Des étudiants songent à une association spécifique aux régions

(Québec) La récente désaffiliation de trois associations de la Fédération étudiante universitaire du Québec (FEUQ) pousse des étudiants universitaires à se questionner sur la pertinence de mettre sur pied un nouveau regroupement national qui pourrait même être spécifique pour les régions.

Les regroupements qui ont claqué la porte à la FEUQ lui reprochent entre autres de ne pas avoir été à l’écoute des besoins particuliers des étudiants poursuivant leur cheminement universitaire à l’extérieur de la métropole.

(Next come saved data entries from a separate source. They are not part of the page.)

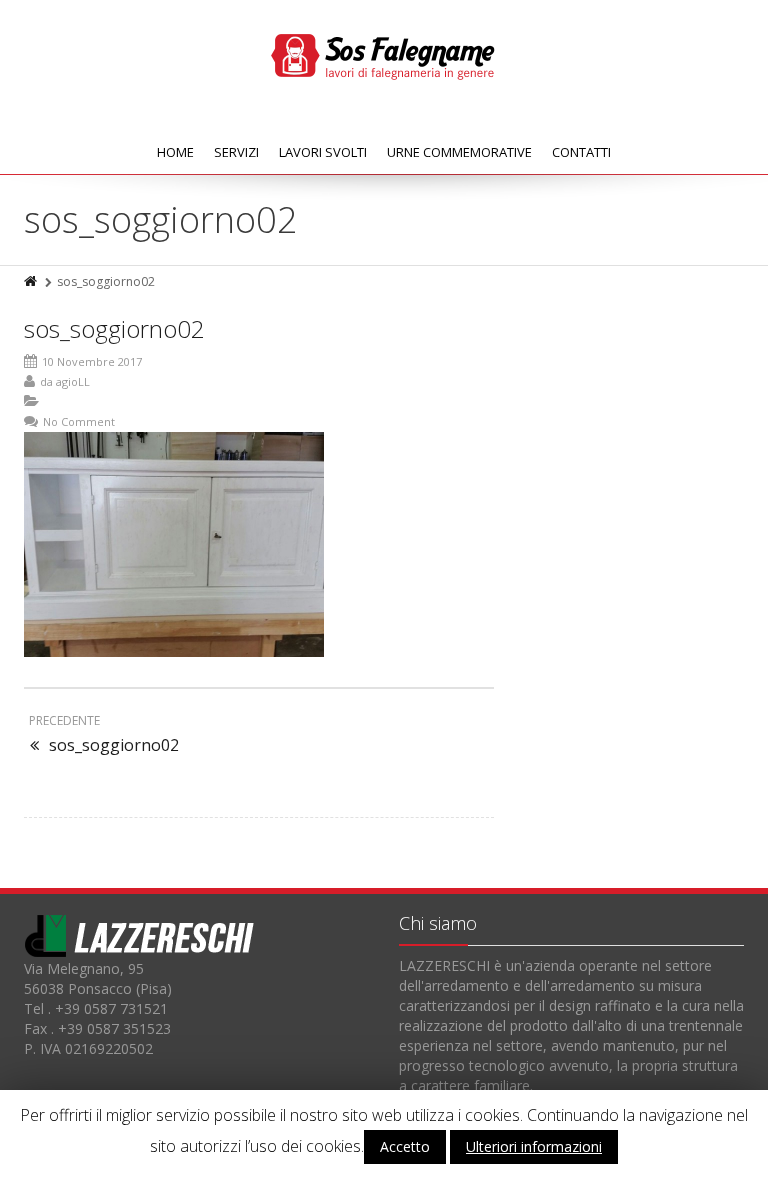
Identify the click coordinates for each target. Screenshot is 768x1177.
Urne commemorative (459, 152)
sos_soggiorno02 (114, 328)
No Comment (79, 421)
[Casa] (32, 281)
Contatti (581, 152)
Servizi (236, 152)
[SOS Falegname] (384, 55)
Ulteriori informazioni (534, 1146)
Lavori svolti (323, 152)
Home (175, 152)
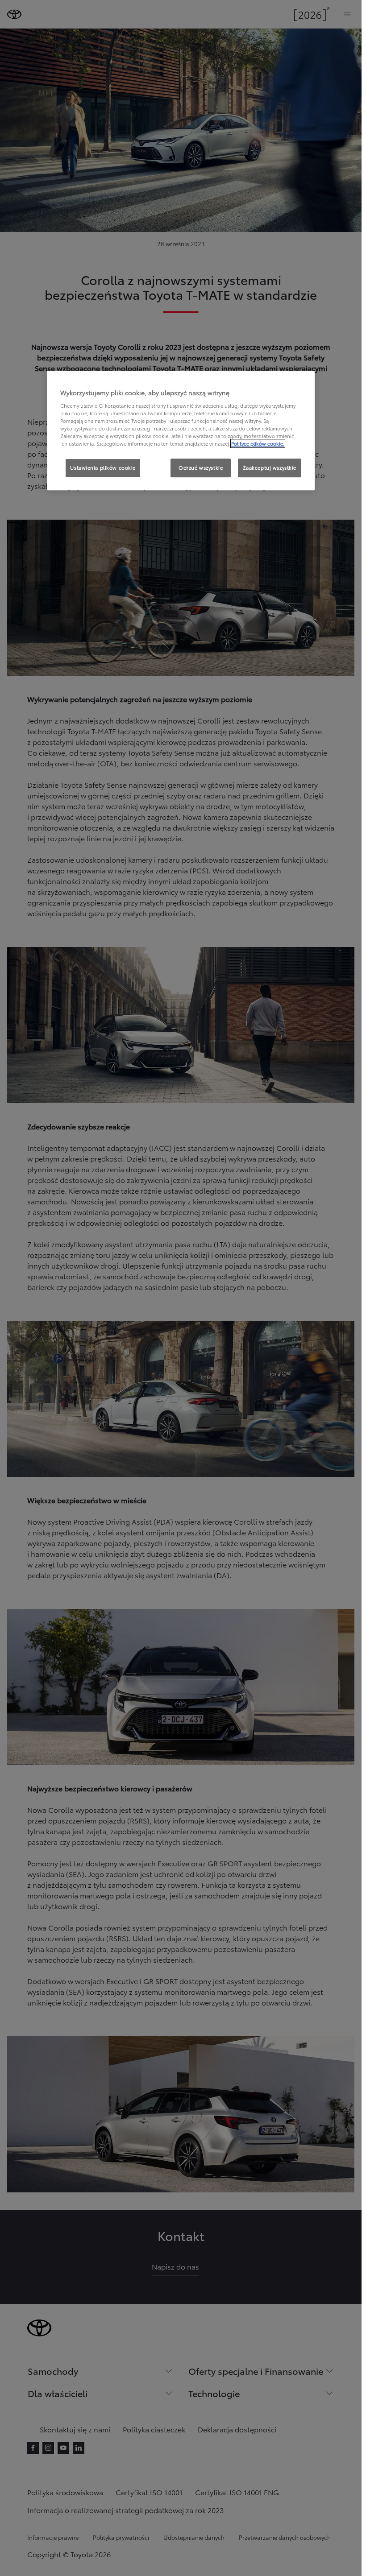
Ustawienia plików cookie (103, 467)
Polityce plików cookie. (257, 443)
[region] (181, 430)
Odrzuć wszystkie (201, 467)
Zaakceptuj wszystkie (269, 467)
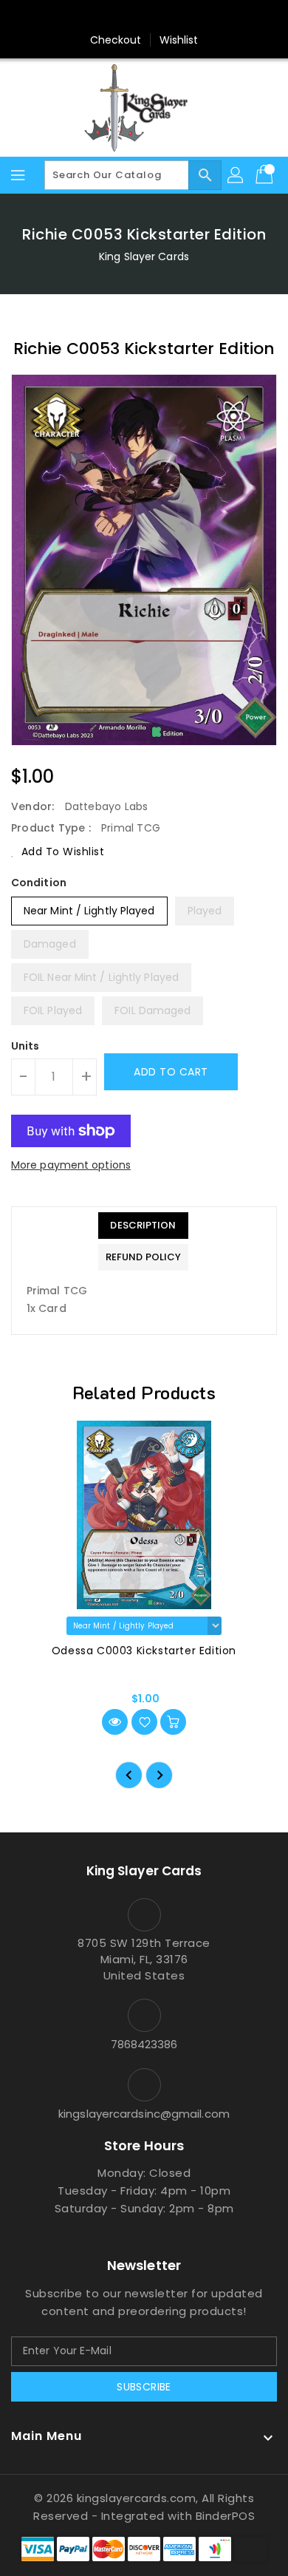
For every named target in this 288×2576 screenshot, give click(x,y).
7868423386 (144, 2044)
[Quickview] (115, 1722)
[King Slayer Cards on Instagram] (144, 17)
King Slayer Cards (144, 256)
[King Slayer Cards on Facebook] (88, 17)
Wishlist (179, 40)
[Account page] (236, 175)
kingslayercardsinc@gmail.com (144, 2113)
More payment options (71, 1165)
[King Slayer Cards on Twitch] (200, 17)
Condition (38, 882)
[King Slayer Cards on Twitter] (116, 17)
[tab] (143, 1225)
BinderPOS (226, 2516)
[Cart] (266, 175)
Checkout (116, 40)
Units (25, 1046)
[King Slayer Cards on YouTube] (172, 17)
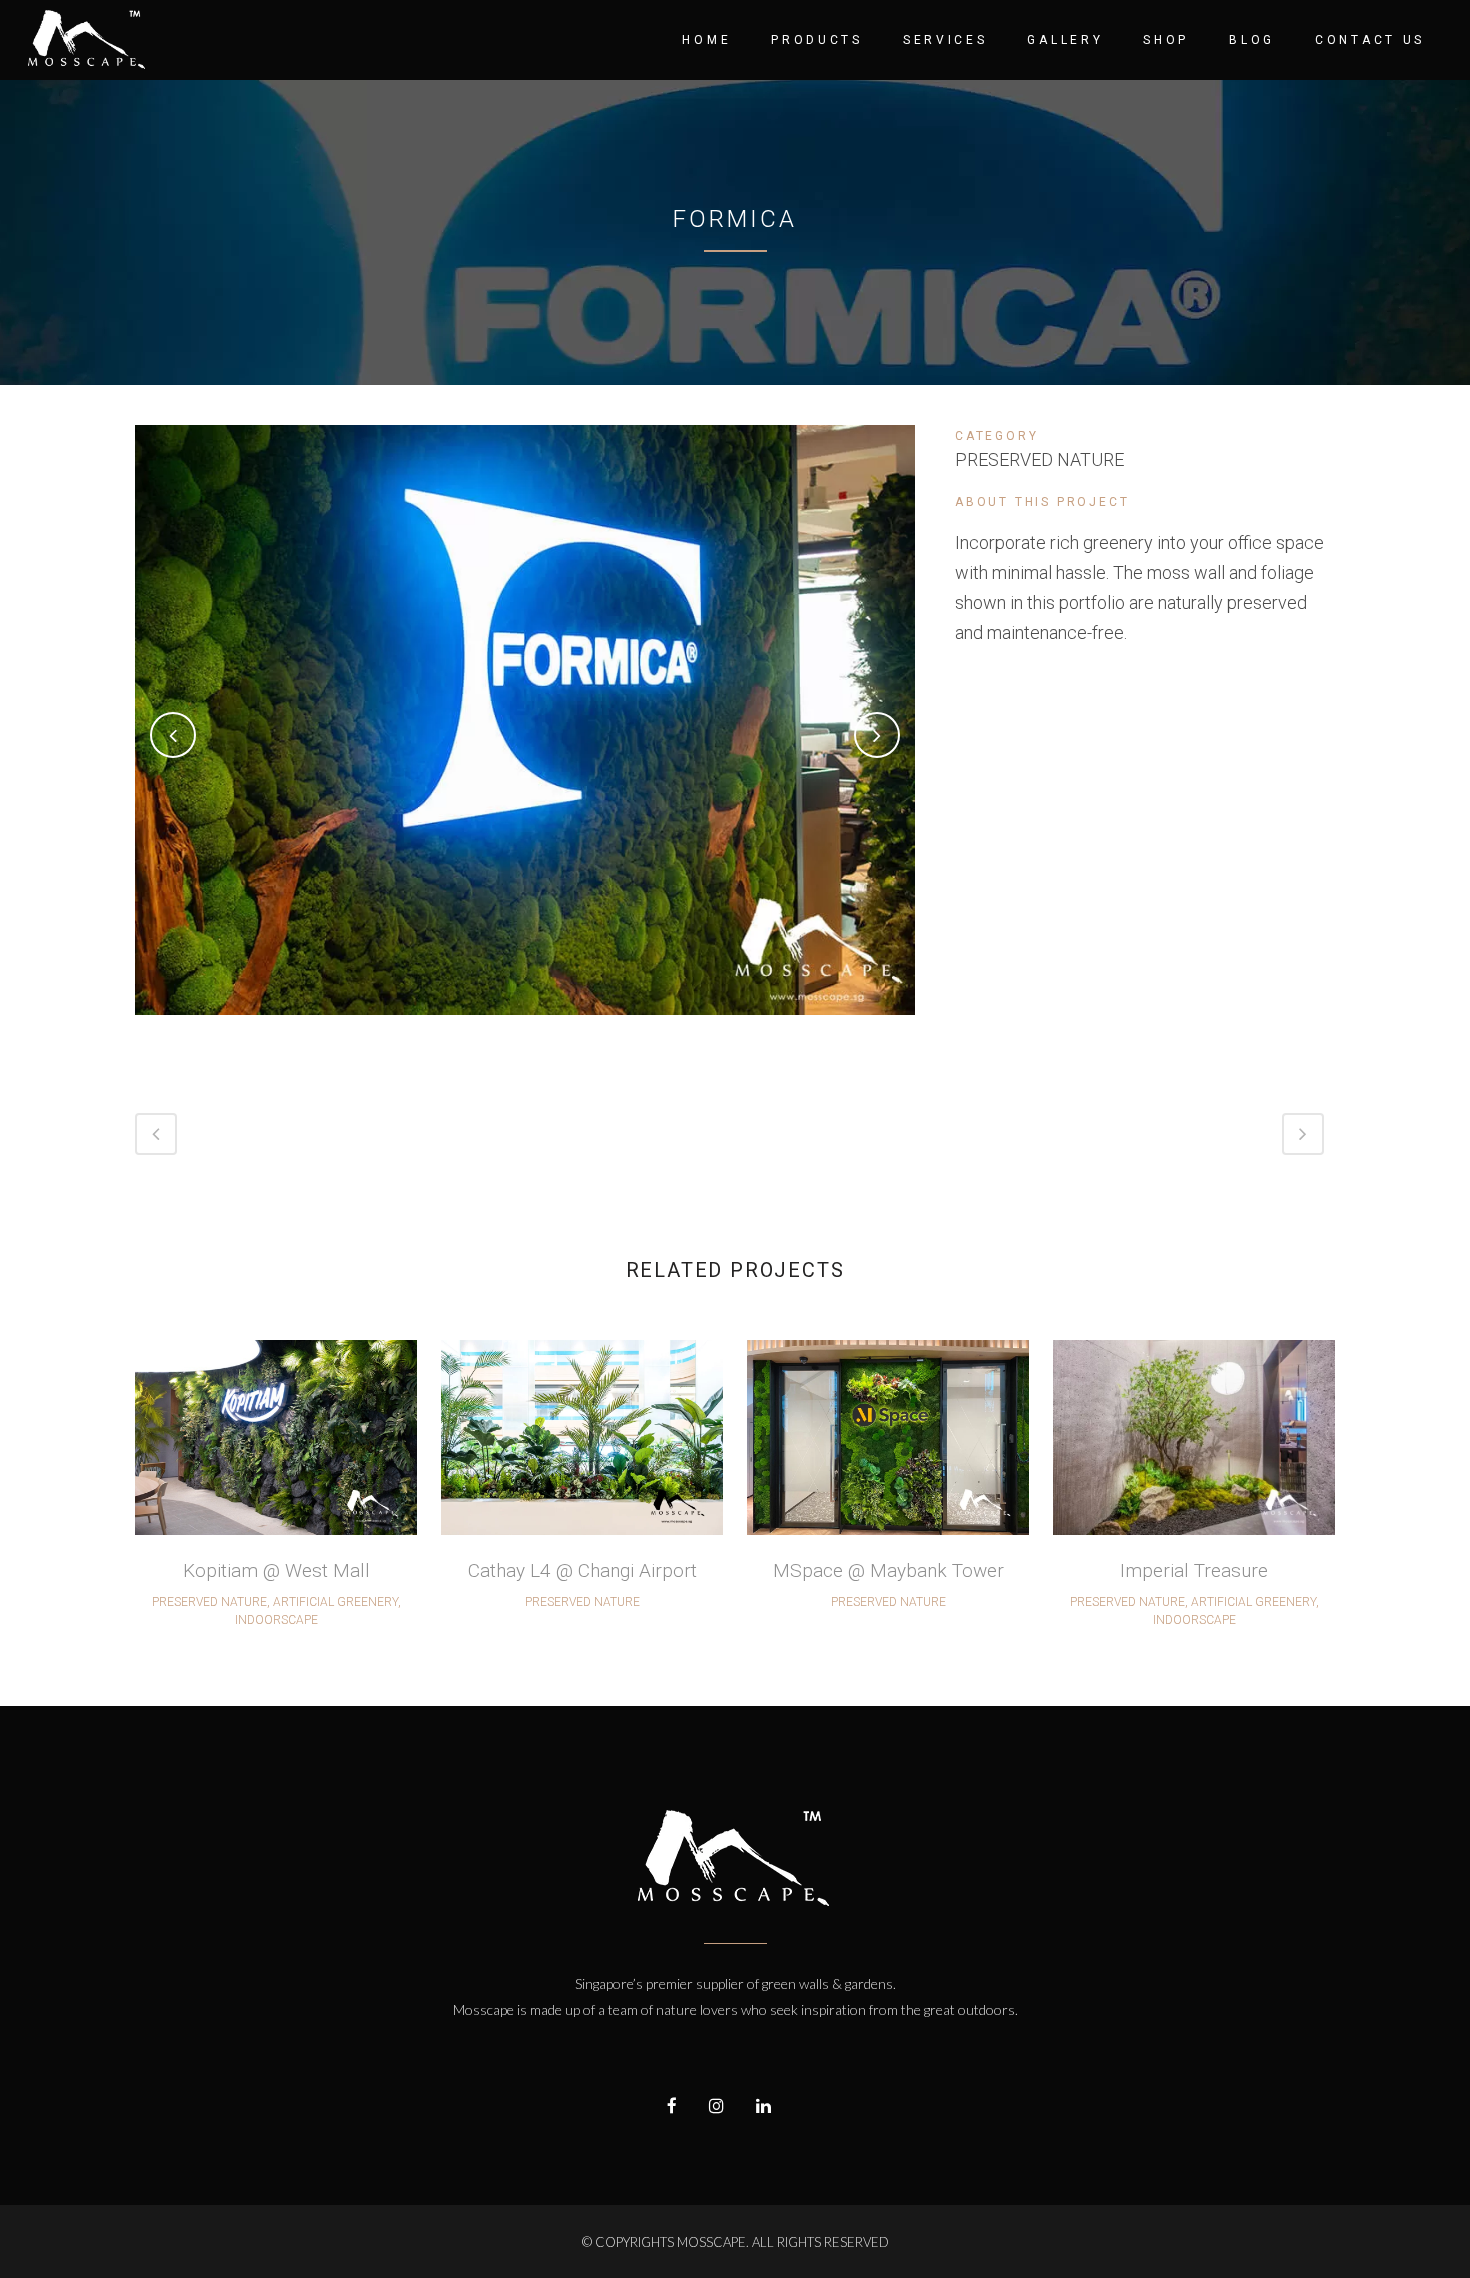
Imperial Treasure (1194, 1570)
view (276, 1435)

«Tout se passe à Montréal, je n’ai jamais vu la FEUQ mettre les pieds à Lévis», lance le président de l’Association générale des étudiants du campus de Lévis (AGECALE), Sébastien Girard.

Le président de l’Association générale des étudiants du campus de Rimouski de l’UQAR (AGECAR), François Lapointe, évoque aussi le manque de transparence et de communication de la Fédération avec ses membres, notamment ceux qui sont éloignés.

Selon lui, plusieurs associations étudiantes de région orphelines depuis un certain temps commencent à réfléchir à l’idée de se regrouper.

«L’idée d’une nouvelle association nationale n’est certainement pas mise de côté», lance-t-il, ajoutant cependant qu’il est trop tôt pour la sienne de se prononcer puisqu’elle sort fraîchement d’un référendum. «Mais on doit évaluer l’approche qu’on veut avoir», précise-t-il.

Réflexion sur l’avenir

La réflexion est également entamée depuis plusieurs mois au Mouvement des associations générales étudiantes de l’Université du Québec à Chicoutimi (MAGE-UQAC).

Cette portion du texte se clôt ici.